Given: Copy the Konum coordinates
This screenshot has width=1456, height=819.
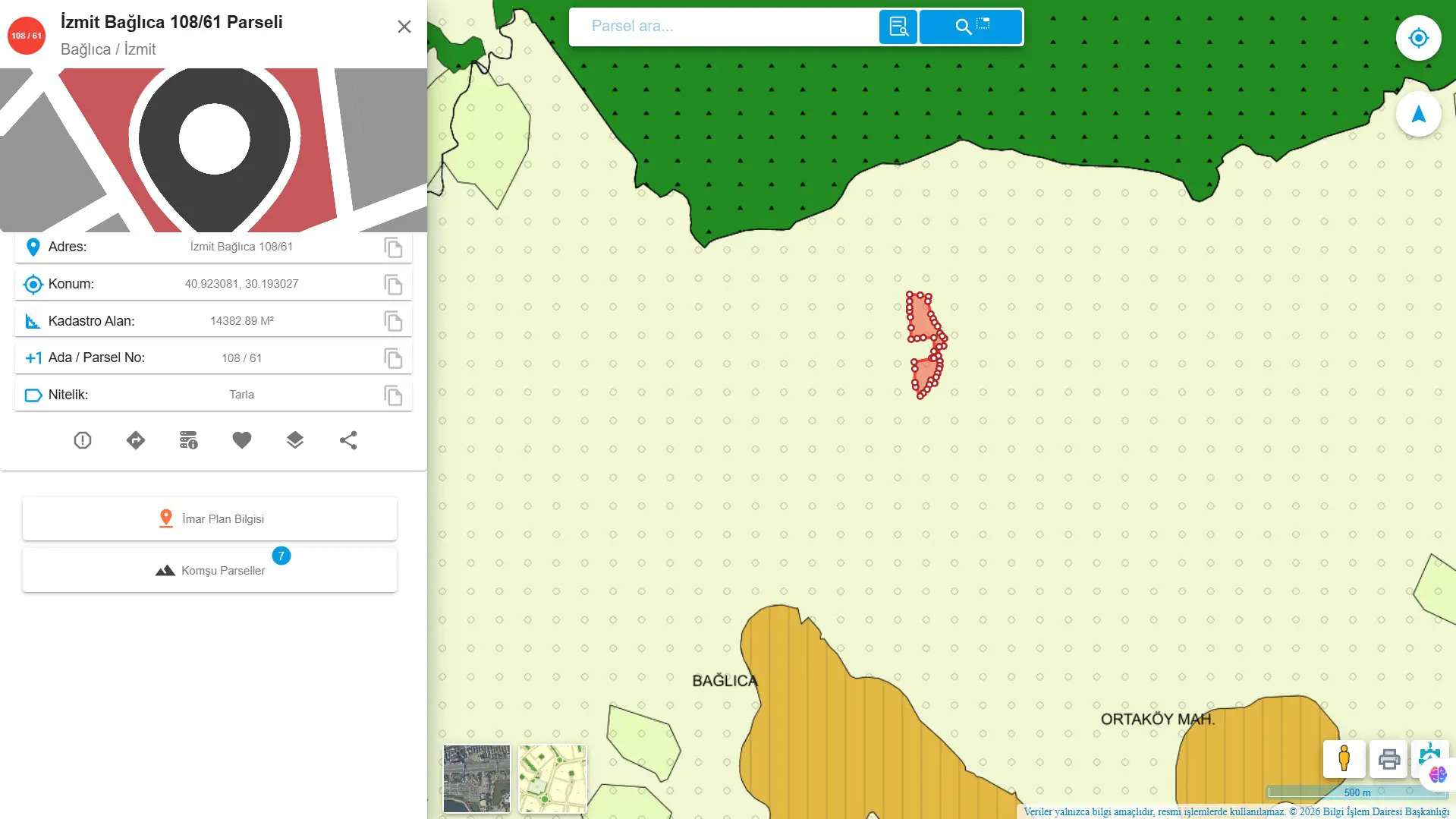Looking at the screenshot, I should click(393, 285).
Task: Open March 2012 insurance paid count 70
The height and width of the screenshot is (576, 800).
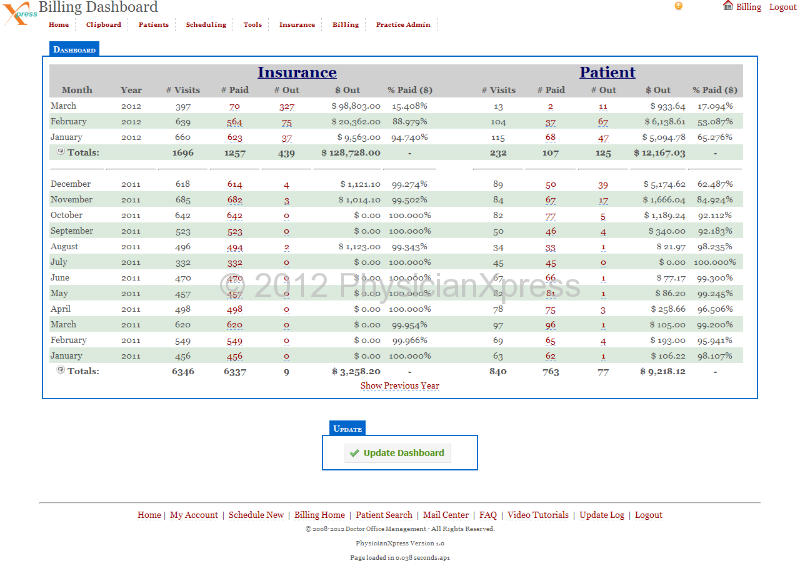Action: pos(234,106)

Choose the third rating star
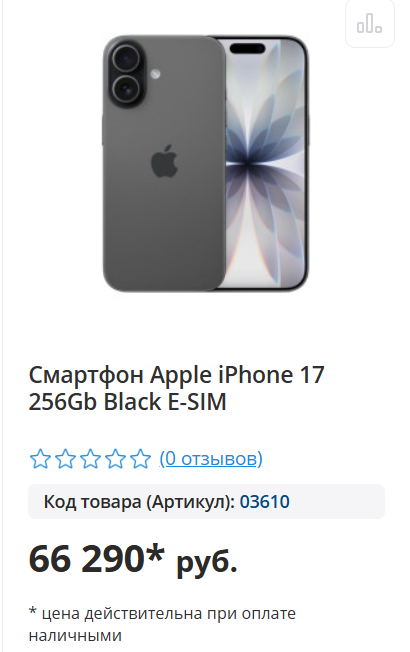click(x=90, y=459)
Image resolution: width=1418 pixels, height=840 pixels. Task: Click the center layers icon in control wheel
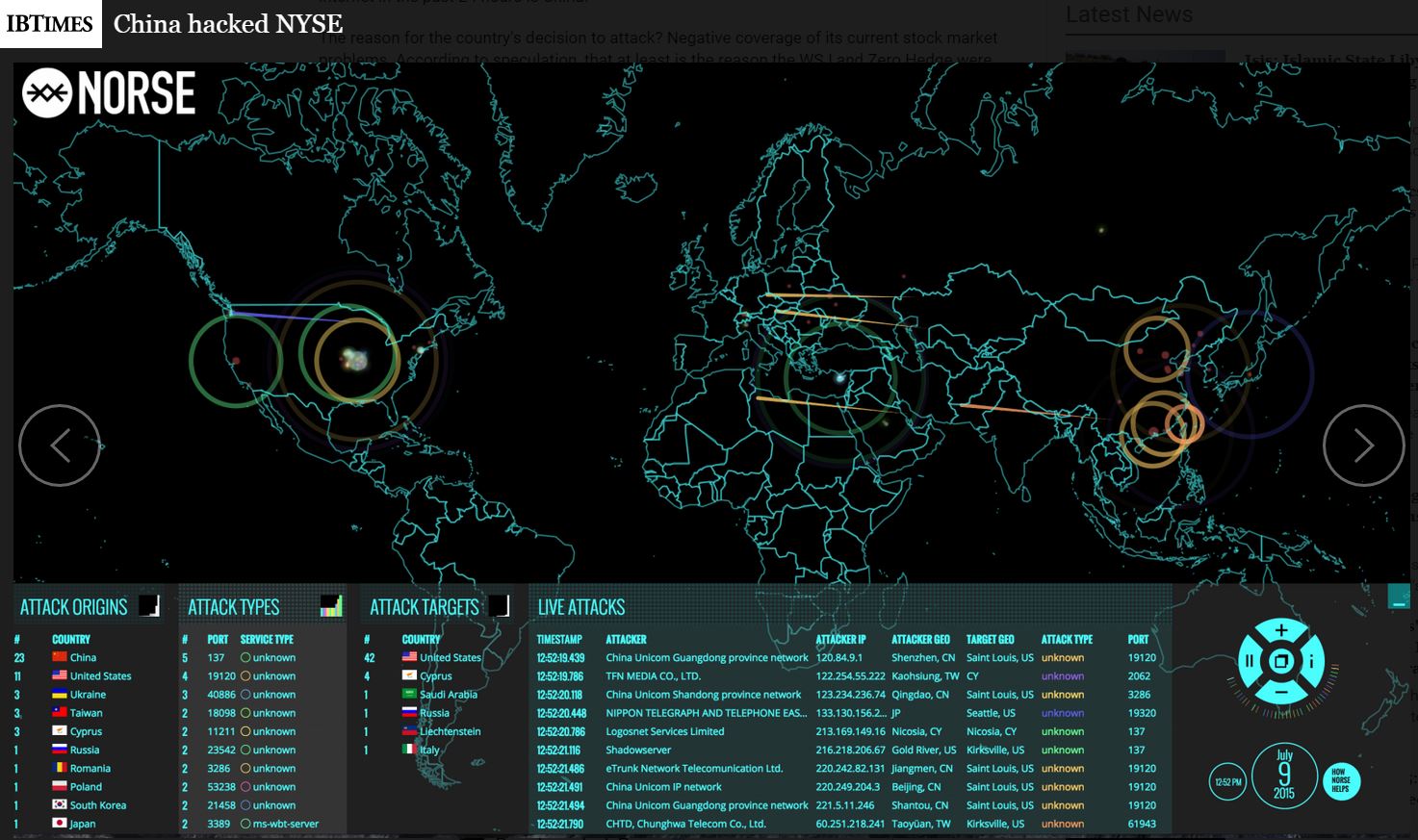[x=1280, y=662]
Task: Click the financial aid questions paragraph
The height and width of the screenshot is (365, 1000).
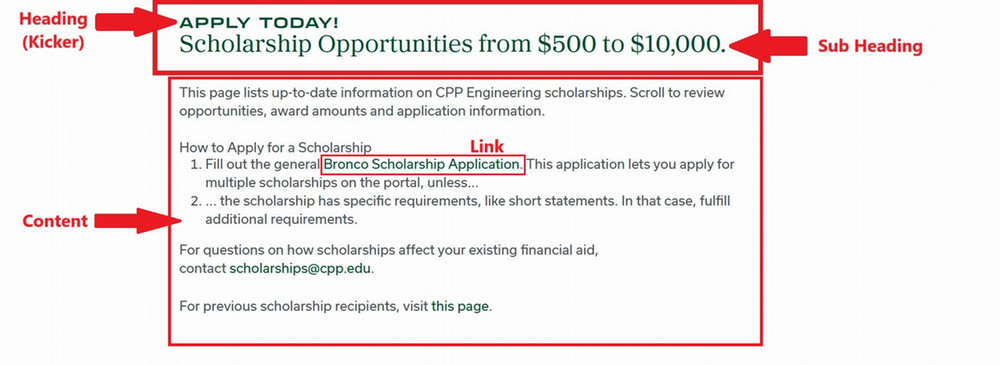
= = =
Count the lines in the items above that contain the string "width". Reply with the number only.

### Exercise response
4